Start of The input

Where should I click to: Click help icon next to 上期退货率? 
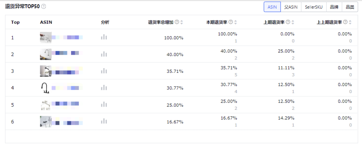[288, 22]
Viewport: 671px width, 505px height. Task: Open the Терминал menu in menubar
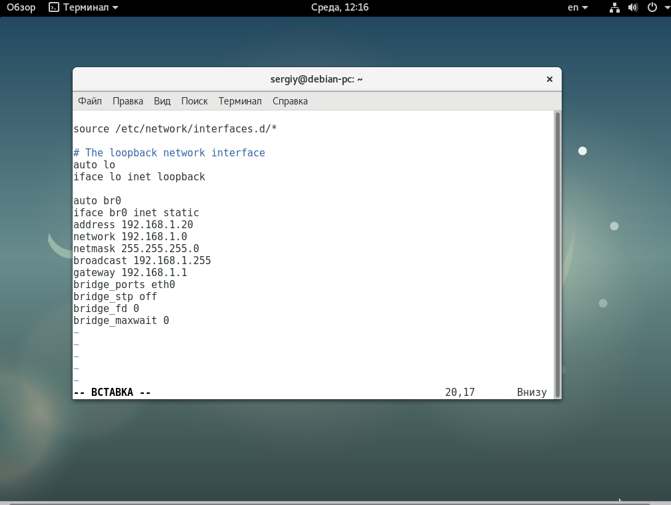point(240,101)
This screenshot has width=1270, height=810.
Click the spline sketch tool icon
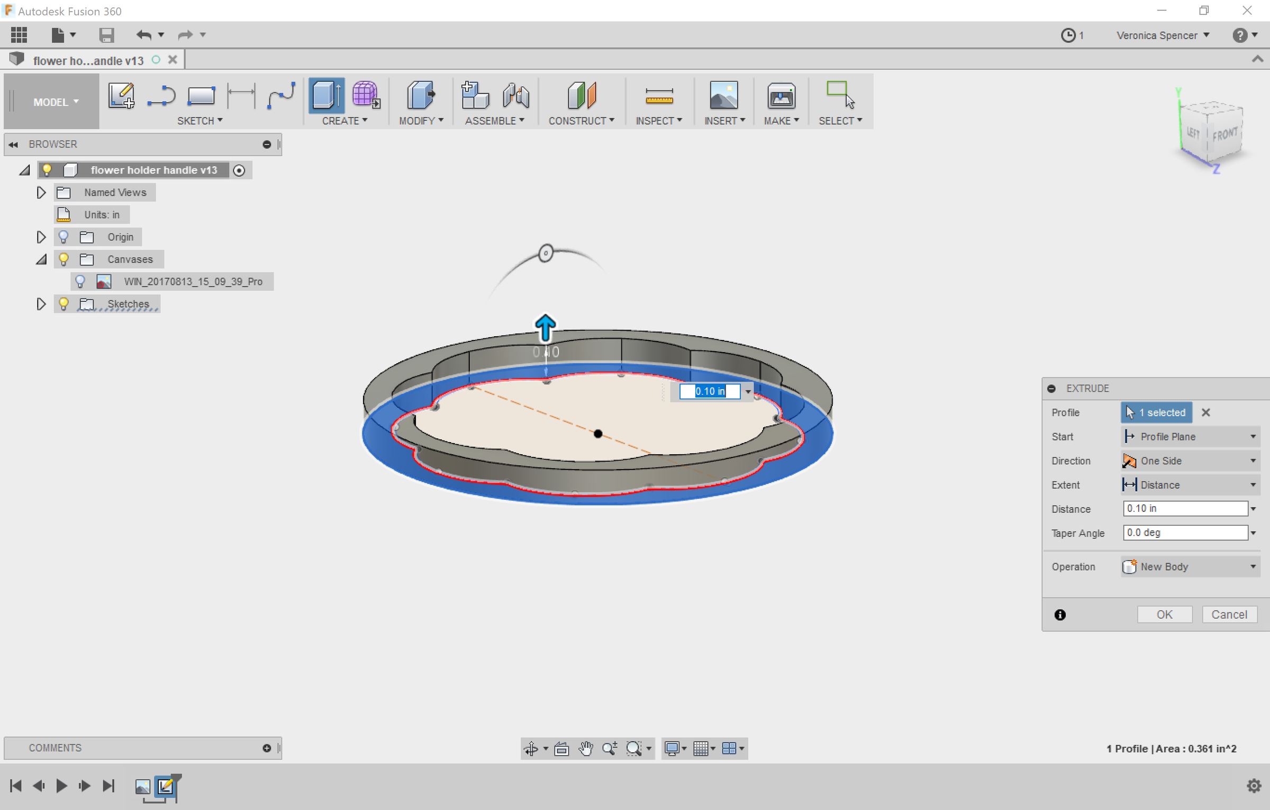click(x=281, y=96)
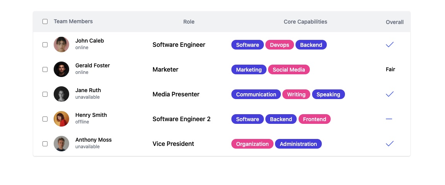Click the Devops tag for John Caleb
Image resolution: width=445 pixels, height=185 pixels.
[x=280, y=45]
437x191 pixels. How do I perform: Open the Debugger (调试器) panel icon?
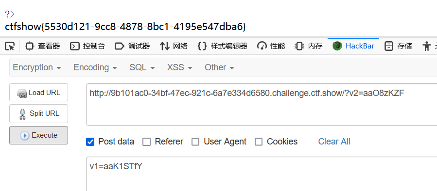click(119, 46)
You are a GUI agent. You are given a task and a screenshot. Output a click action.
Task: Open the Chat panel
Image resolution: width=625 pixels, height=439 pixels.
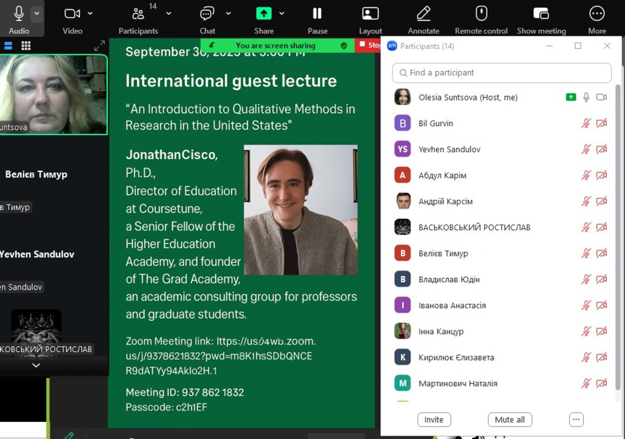click(x=207, y=14)
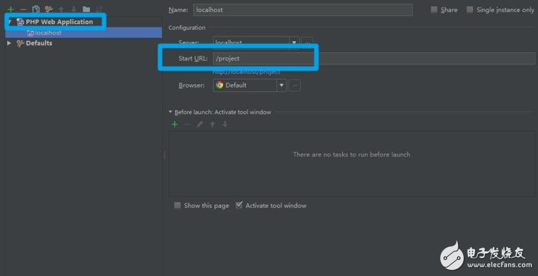Expand the Defaults tree node
The width and height of the screenshot is (538, 276).
[x=9, y=43]
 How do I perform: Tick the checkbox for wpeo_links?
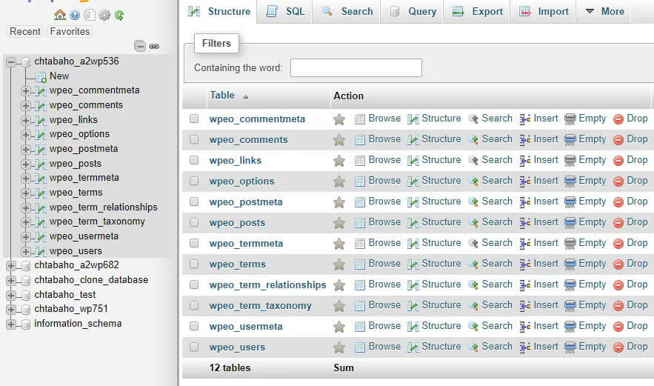click(194, 160)
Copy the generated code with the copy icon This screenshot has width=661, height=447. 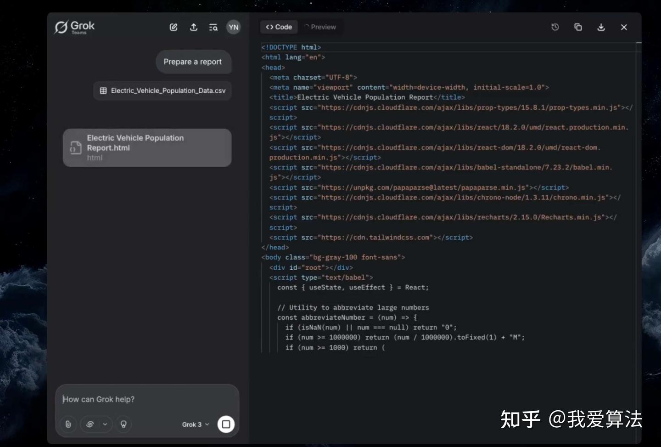click(x=578, y=27)
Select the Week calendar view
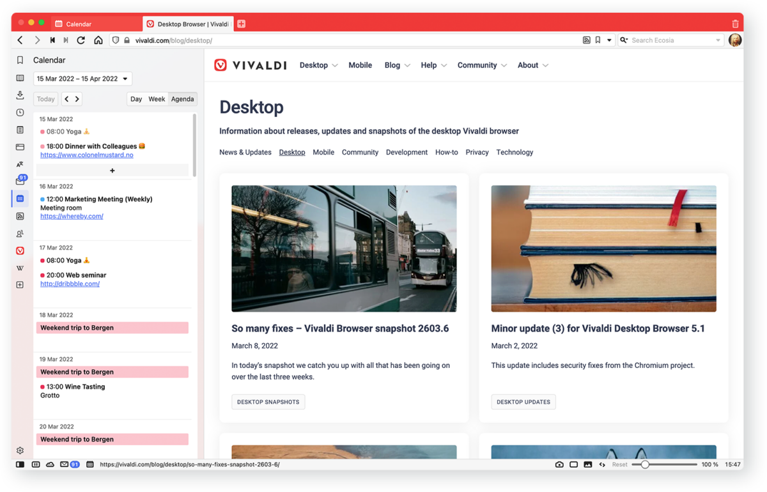 point(157,98)
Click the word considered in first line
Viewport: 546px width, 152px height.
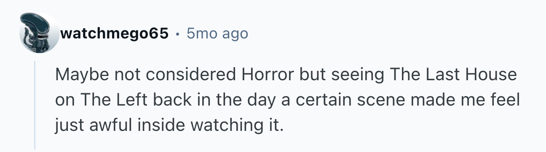tap(185, 75)
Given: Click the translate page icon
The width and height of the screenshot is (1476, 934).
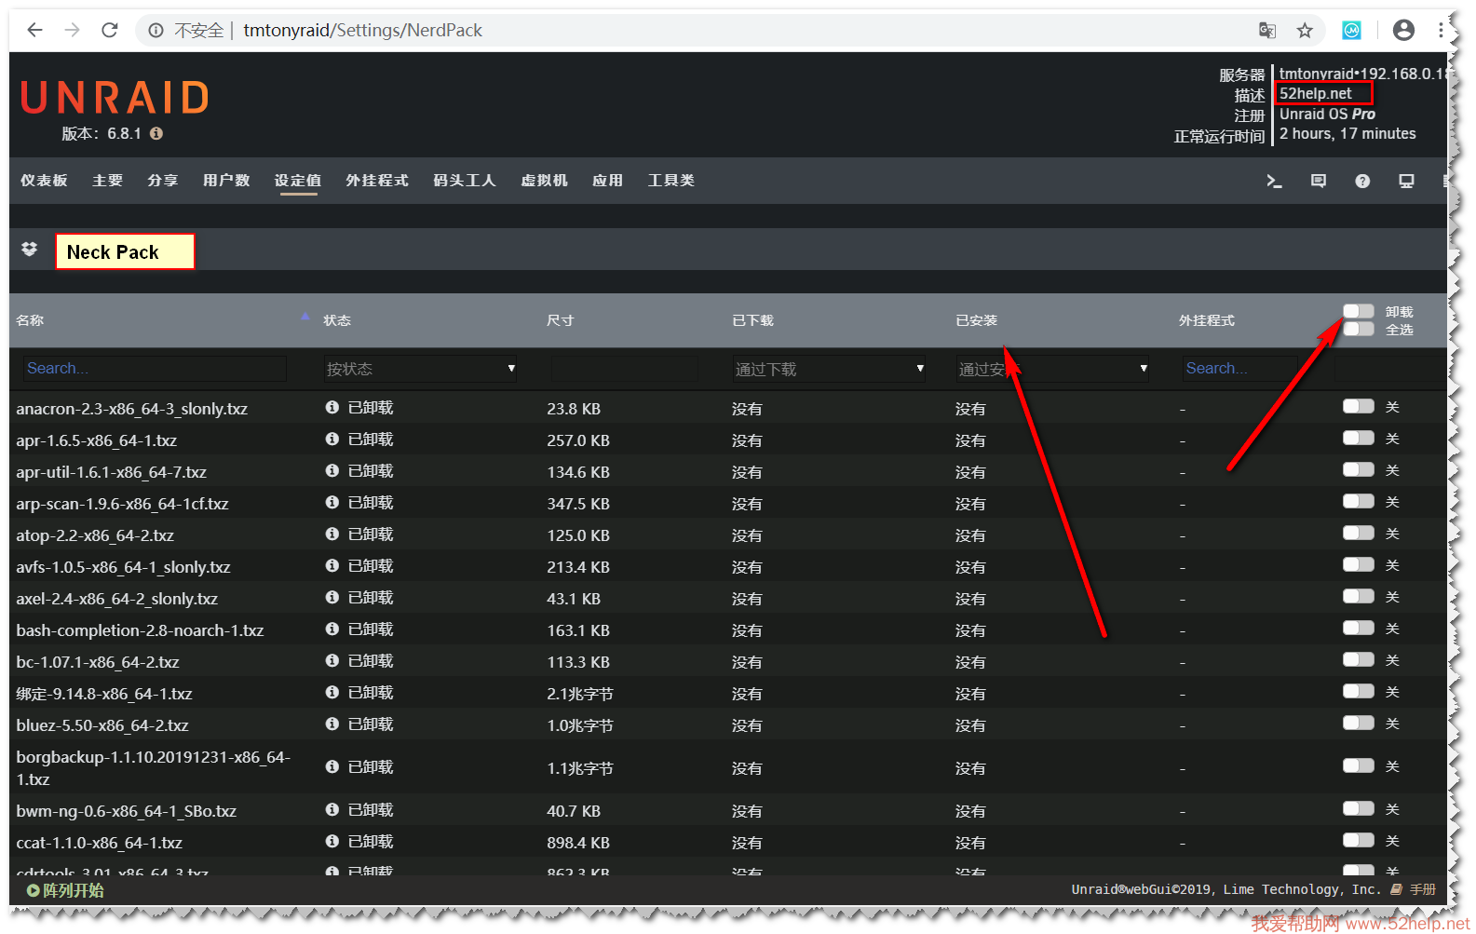Looking at the screenshot, I should 1266,31.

End of The input

**Written instruction**: Please copy out the entries word for word, starting with the line containing "Select the Week calendar view" and going on through the end of the entries. Leave the pictures out of your copy.

**Problem solution**:
Select the Week calendar view
 point(157,98)
Click the word considered in first line
Viewport: 546px width, 152px height.
tap(185, 75)
Given: Click the translate page icon
The width and height of the screenshot is (1476, 934).
Looking at the screenshot, I should 1266,31.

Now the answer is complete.